It took composer Dan Romer a while to find the right Italian touch for the music of “Luca,” Disney-Pixar’s animated fantasy (opening June 18) about young sea monsters masquerading as humans on the Italian Riviera.
“Not quite Italian enough” was director Enrico Casarosa’s response to his first try. “Too Italian!” was the response to his second. Eventually Romer discovered the correct instrumental seasoning: a bit of accordion, a little mandolin, a lot of acoustic guitar and pizzicato strings — just enough to hint at the locale and the period (late ’50s, early ’60s).

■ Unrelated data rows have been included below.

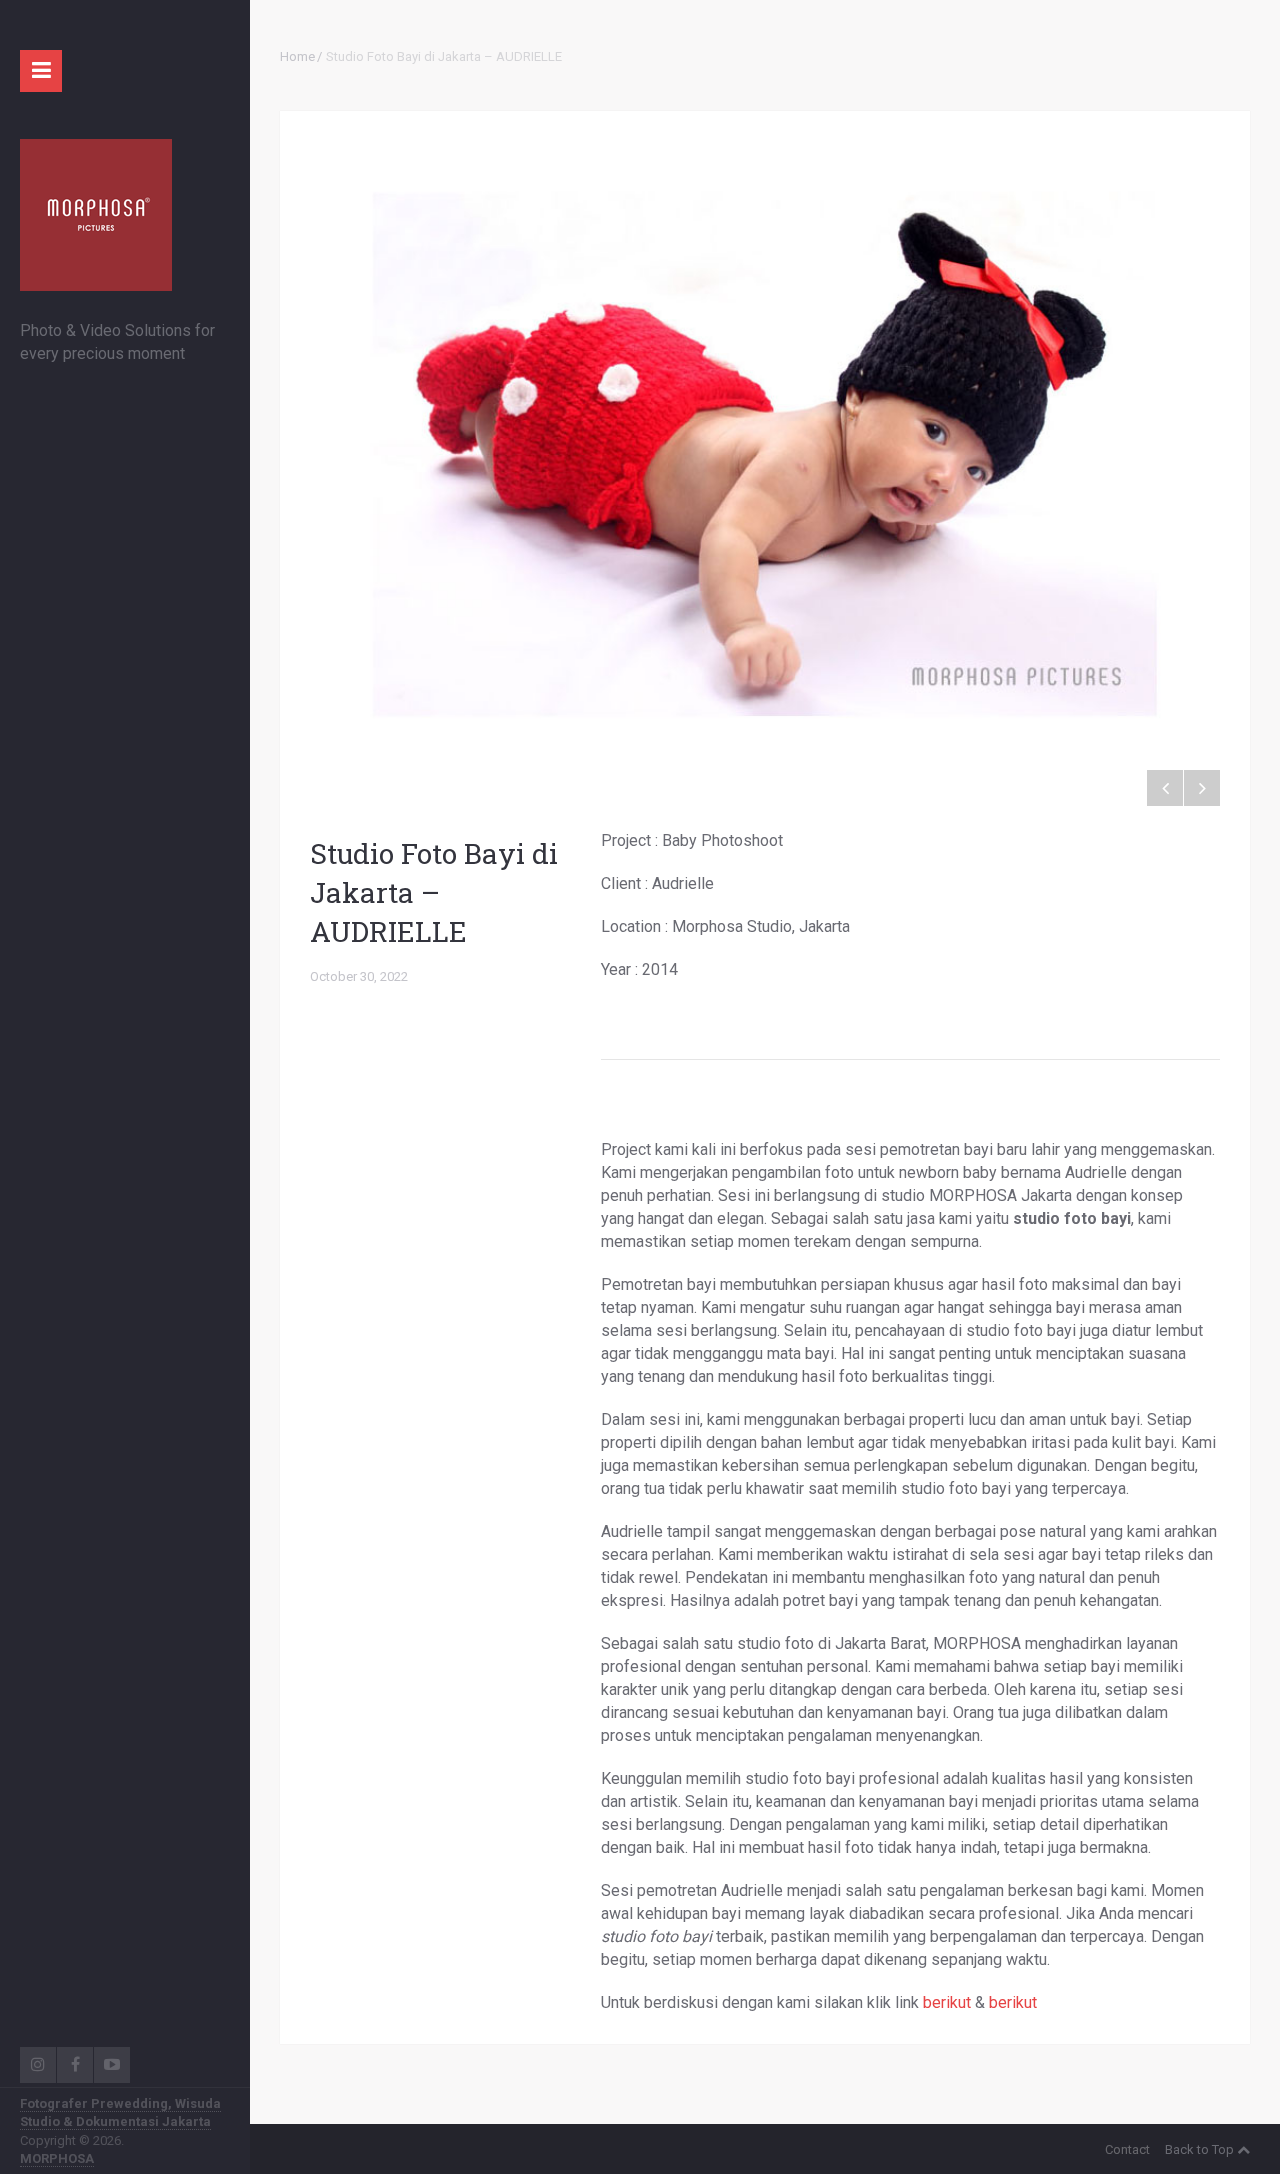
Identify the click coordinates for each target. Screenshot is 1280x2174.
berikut (947, 2002)
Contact (1127, 2149)
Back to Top (1199, 2149)
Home (297, 56)
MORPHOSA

“I was looking for something off the beaten path, a little bit independent,” Casarosa tells Variety about his choice for composer. The director had been a fan of Romer’s music for the Benh Zeitlin films “Beasts of the Southern Wild” and “Wendy,” and says “there was something about his scores that said ‘kids on an adventure ride,’” which nicely describes “Luca.”
Romer has no Italian lineage, but, he says, “I grew up in Brooklyn, so Italian Americans have been a huge part of my life.”
The composer took inspiration from a playlist Casarosa gave him that consisted of classic Italian film music as well as folk and pop music from the era. “There’s no doubt those songs influenced my writing,” he says. “When I score a film that invokes the music of another culture, I like to dig in very deep and live and breathe that music so that it becomes second nature.”
Italian colors were only a part of Romer’s assignment. The story follows Luca and Alberto — who discover that they appear human when out of the water — and their summertime adventures in a seaside town, where they befriend a girl, Giulia; are plagued by an obnoxious older teen; and must avoid not only water but also Luca’s parents, who have come onshore looking for their missing son.
“Each kid has their own theme,” notes Romer. Luca’s conveyed “a sense of longing and wonder,” Alberto’s had “a rousing ‘let’s go!’ kind of feeling, and Giulia’s was “the most Italian, with a more homespun regional feel.” Because the youngsters dominate the story, he made sure that all three themes were harmonically compatible and could work in counterpoint during scenes that involved two or three at once.
Luca’s meddlesome parents are voiced by a bass clarinet and tuba. “We thought it would be fun to have two low instruments that kind of bumbled back and forth,” Romer explains. “I ended up writing this rhythmic, melodic figure that was a call and response between the two instruments.”
The town of Portorosso, where most of the action takes place, is “where we wanted to lean into the romantic Italian-score side,” reports director Casarosa.
Romer first saw a “rough animatic” of the film, “all drawings, no animation,” in late 2019, prior to the pandemic, and he began composing in July 2020. Recording took place in mid-March under strict COVID guidelines: Strings, brass, woodwind and percussion sections — a total of 82 musicians — were all recorded separately and mixed together later.
“I wanted a slightly smaller sound than a lot of other big movies,” he points out. “A lot of string sections for those classical Italian scores were fairly small.” And he wanted to replicate the sound of such legendary Italian composers as Nino Rota (“La Dolce Vita”), Nicola Piovani (“Life Is Beautiful”) and Luis Bacalov (“Il Postino”).
There’s also a smattering of Puccini, Rossini and several popular Italian tunes of the period scattered throughout. Casarosa decided to conclude the film with “Città vuota” by the hugely popular Italian singer Mina. The song is a cover of Gene McDaniels’ 1963 “It’s a Lonely Town (Lonely Without You).” Mina’s recording, released the same year, appealed to the director as “a wonderfully melancholic song that felt right” for the moments after the characters’ goodbyes.
Romer managed to score “Luca,” his biggest feature to date, while maintaining weekly scoring chores on several TV series including “Superman and Lois,” “The Good Doctor” and “Atypical.”
The composer, an old-school rock ’n’ roller, had never owned a nylon-stringed classical guitar but bought one for “Luca.” He plays many of the guitar and accordion parts in the score. “I’ve been playing accordion for 20 years now, which is a shock to me because I’m still pretty bad at it,” he says with a laugh. “But it was such a pleasure to sit in front of a pair of microphones and just play accordion every single day while working on the film.”